Salah satu pasal dalam UU ITE dinilai multitafsir, yakni Pasal 27. Penerapannya dianggap justru tidak merujuk pada Pasal 310-311 KUHP, yang seharusnya hanya dapat diproses dengan aduan dari pihak korban langsung.
“Ditambah, pasal ini juga kerap digunakan untuk melakukan kriminalisasi terhadap konten jurnalistik. Pada praktiknya, sangat potensial Pasal 27 ayat (3) ini juga dikhawatirkan bisa digunakan untuk membungkam suara-suara kritis,” sebut Didik.
Pakar politik Universitas Al-Azhar Ujang Komarudin menilai pemerintah tidak konsisten, karena revisi UU ITE tidak menyentuh pasal-pasal yang dinilai pasal karet. Pernyataan pemerintah juga diungkit oleh Ujang.
“Secara politik tentu sepertinya pemerintah tidak mau mengubah terkait pasal (pasal yang dianggap karet) itu. Tapi apa pun itu, saya melihat publik atau masyarakat sangat kecewa, karena itu kan dijanjikan langsung oleh presiden, meminta revisi, lalu ditangkap oleh DPR untuk merevisi,” sebut Ujang kepada wartawan, Minggu (2/5).
“Tapi fakta dan kenyataannya, sampai saat ini, sampai detik ini, revisi itu hanya sekadar, mohon maaf, jualan semata, tidak pernah terjadi implementasi sebagaimana yang dituntut oleh publik,” imbuhnya.
Revisi semantik terhadap UU ITE juga diyakini tetap akan membuat masyarakat tak berani melontarkan kritik keras kepada pemerintah. Menurut Ujang, keputusan pemerintah tidak sejalan dengan semangat pembangunan demokrasi yang lebih baik.
“Ini hanya soal, mohon maaf, penafsiran pemerintah saja, menambah penjelasan dan sebagainya, tapi tidak menghilangkan substansinya. Substansinya tetap bahwa dengan pasal yang tidak diubah itu, maka publik atau masyarakat akan ketakutan dalam konteks mengkritik pemerintah itu.

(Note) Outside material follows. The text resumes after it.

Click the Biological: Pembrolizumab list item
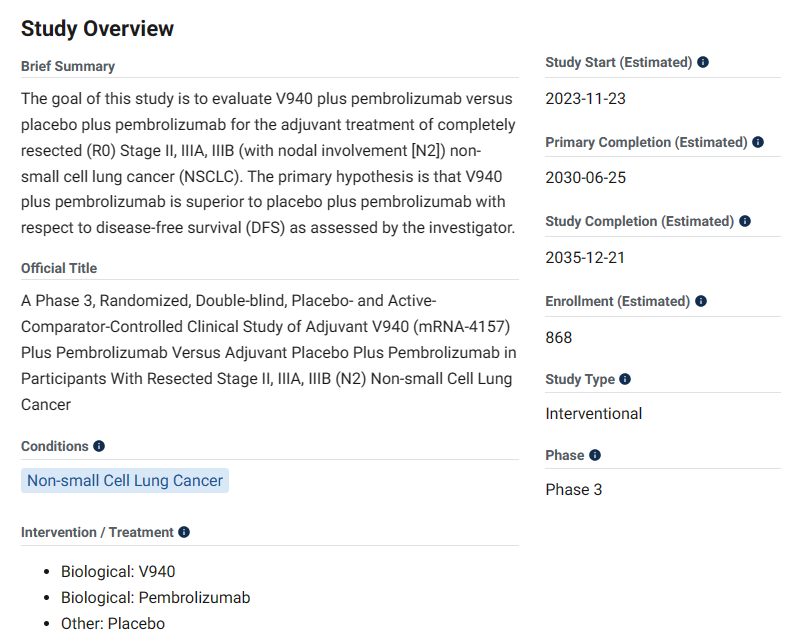The width and height of the screenshot is (804, 644). coord(155,598)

Di saat yang sama pemerintah ingin membangun demokrasi, katanya kan, ingin membangun keterbukaan, tapi tindakannya tidak sesuai dengan apa yang dikemukakan,” papar Ujang.
Terpisah, pendiri lembaga survei KedaiKOPI, Hendri Satrio menilai ada lima langkah yang harus dilakukan pemerintah terkait UU ITE. Pertama, pemerintah harus transparan menjelaskan mengapa revisi UU ITE tidak menyentuh pasal-pasal yang dianggap pasal karet.

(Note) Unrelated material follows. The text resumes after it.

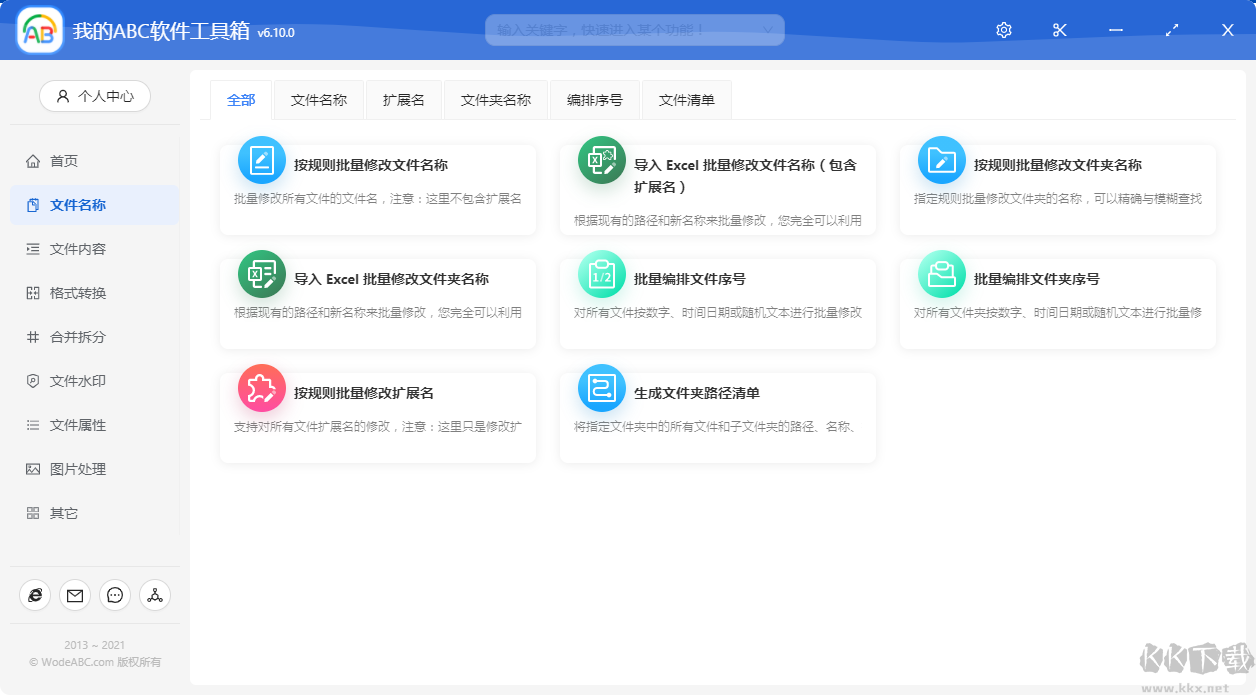Open the 按规则批量修改文件名称 tool icon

Kedua, pemerintah harus lebih bisa menjamin kebebasan berpendapat. Ketiga, harus ada pernyataan dari Menko Polhukam Mahfud Md yang menyatakan bahwa jajaran kepolisian harus menterjemahkan arahan Kapolri Jenderal Listyo Sigit perihal UU ITE.
“Kemudian yang keempat, yang paling penting adalah Mahfud harus dengan jelas dan tegas menyatakan bahwa pemerintah menghargai dan melindungi semua pendapat yang berbeda. Jadi jangan lagi ada orang yang dipenjara karena pendapat yang berbeda. Jadi, implementasi UU ITE itu harus seperti tujuannya di awal, jadi tidak untuk membungkam oposisi dan lawan politik,” papar Hendri.
“Satu lagi, ini Pak Mahfud terus dari kemarin. Meminta Mahfud membuka ruang dialog dengan masyarakat, mengundang akademisi, mengundang pengamat, dan yang paling penting adalah akademisi dan pengamat yang sering memberikan masukan-masukan kritis kepada pemerintah,” pungkasnya.